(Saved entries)

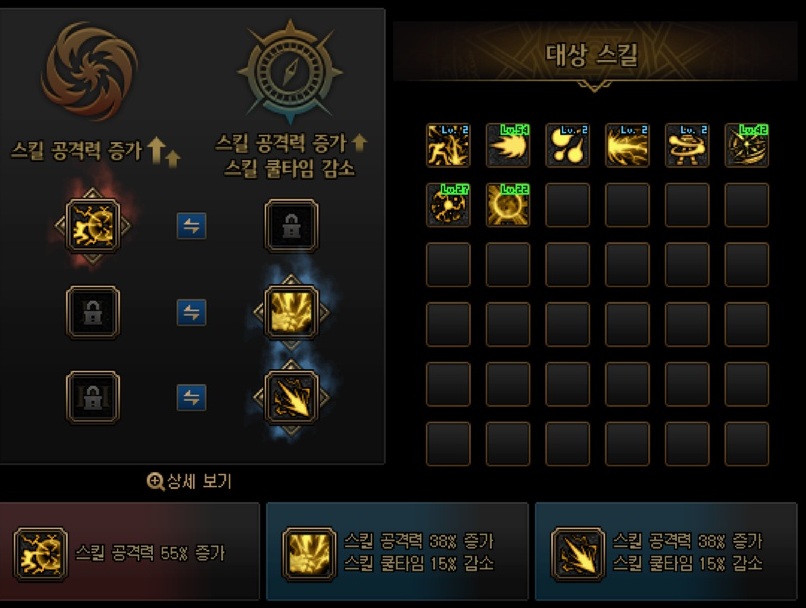Expand the 대상 스킬 header arrow
The image size is (806, 608).
[594, 86]
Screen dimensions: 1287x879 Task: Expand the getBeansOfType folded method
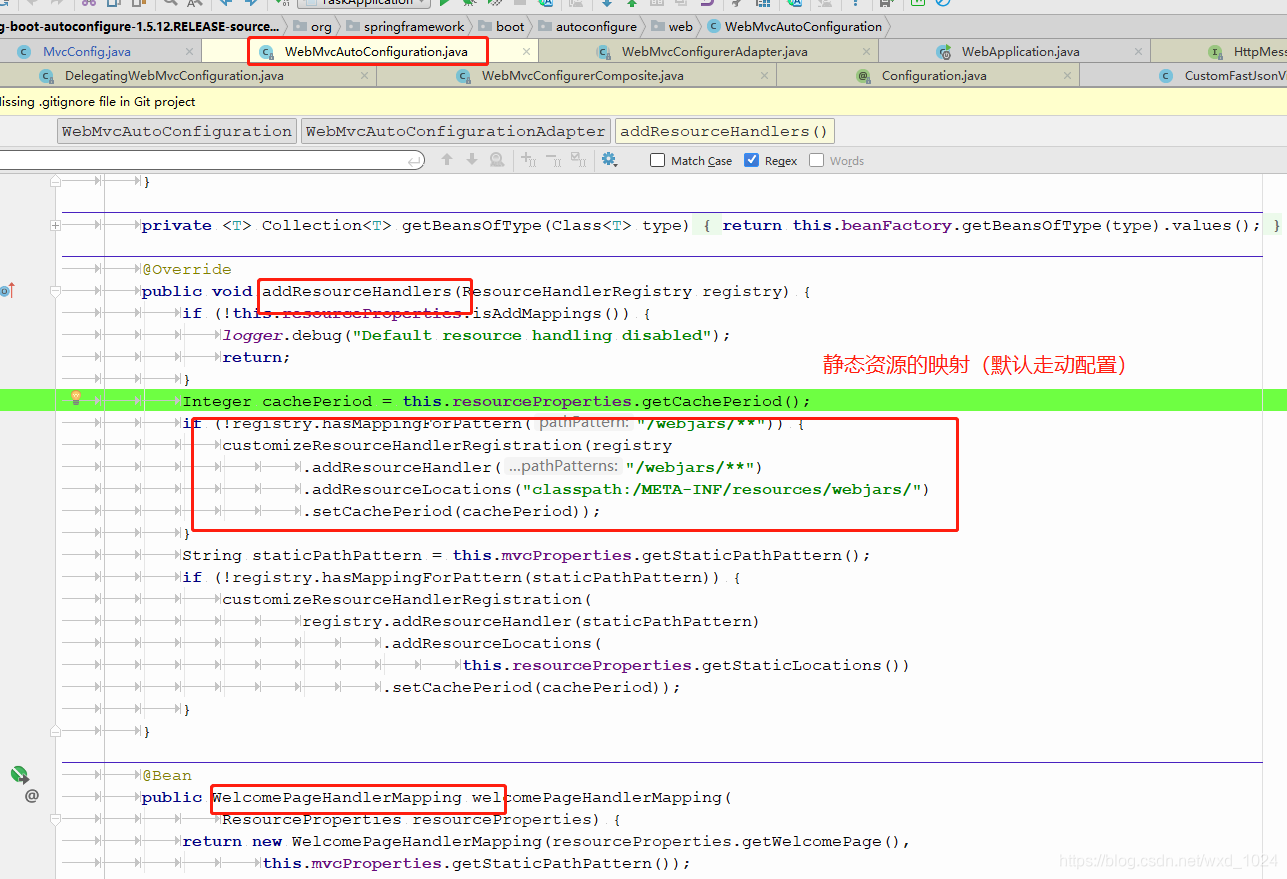[55, 225]
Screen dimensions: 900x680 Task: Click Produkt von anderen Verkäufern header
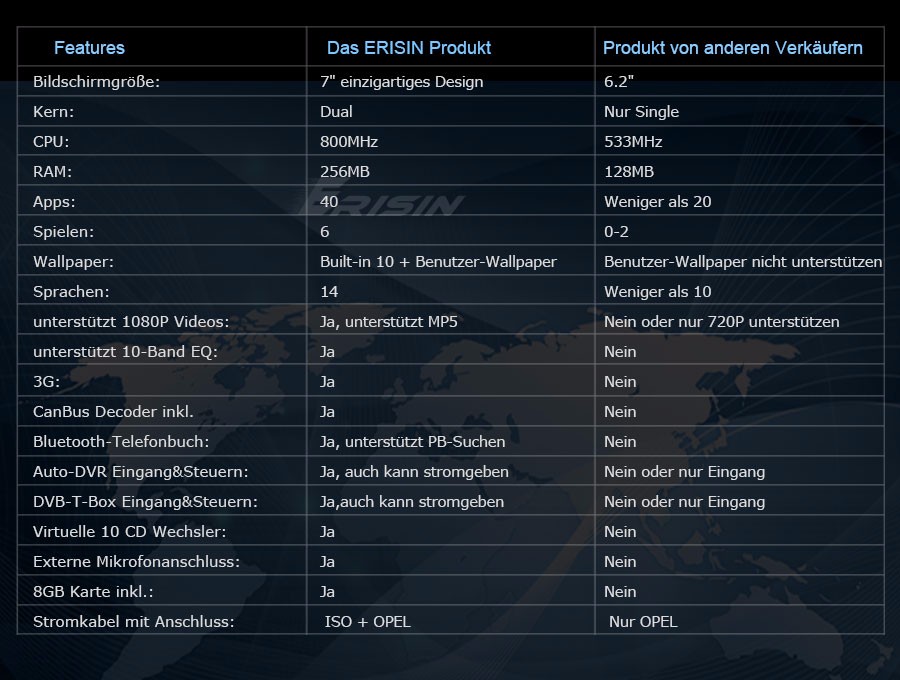pyautogui.click(x=732, y=48)
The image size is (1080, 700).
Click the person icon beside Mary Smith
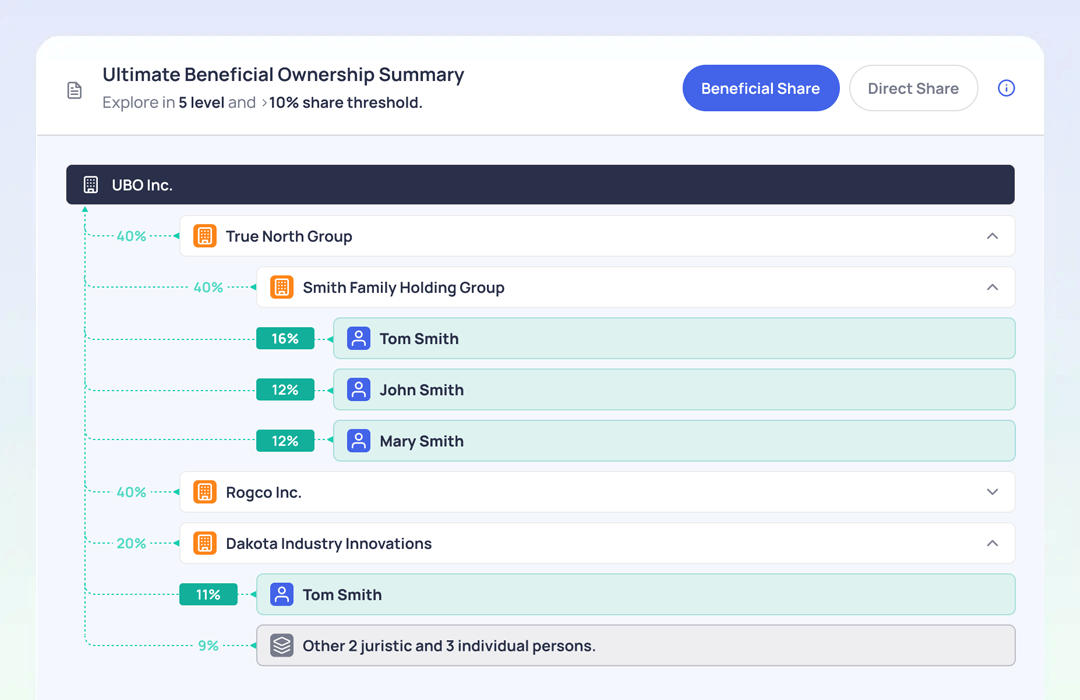[x=358, y=440]
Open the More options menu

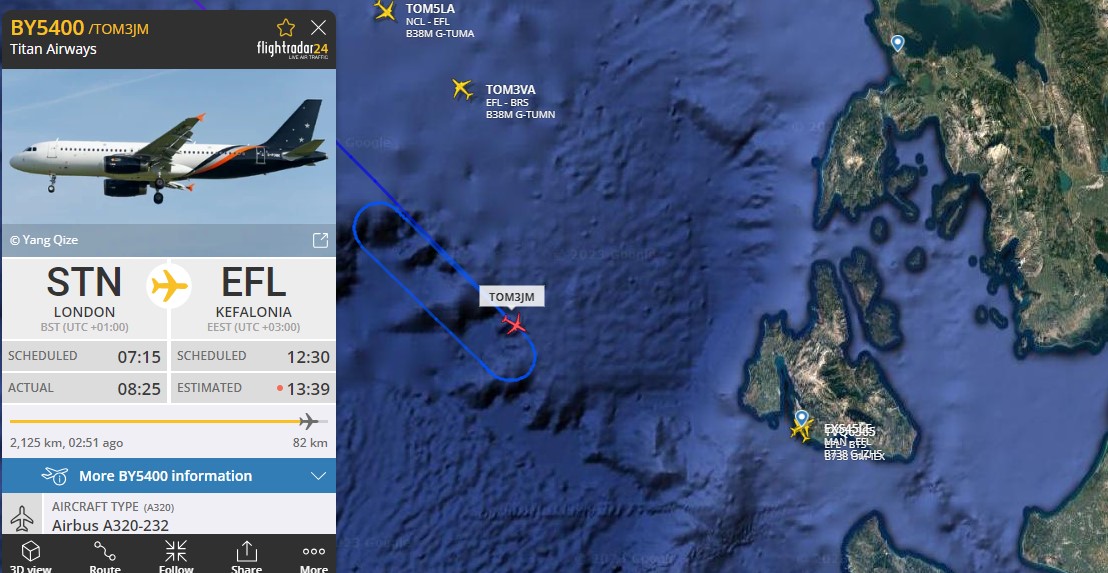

• **Task instructions**
Print exactly the lines between the line containing "Click the person icon beside Mary Smith" and the last line of the entries above, including both, and nothing besides; skip the pictures.

• **Response below**
Click the person icon beside Mary Smith
[x=358, y=440]
Open the More options menu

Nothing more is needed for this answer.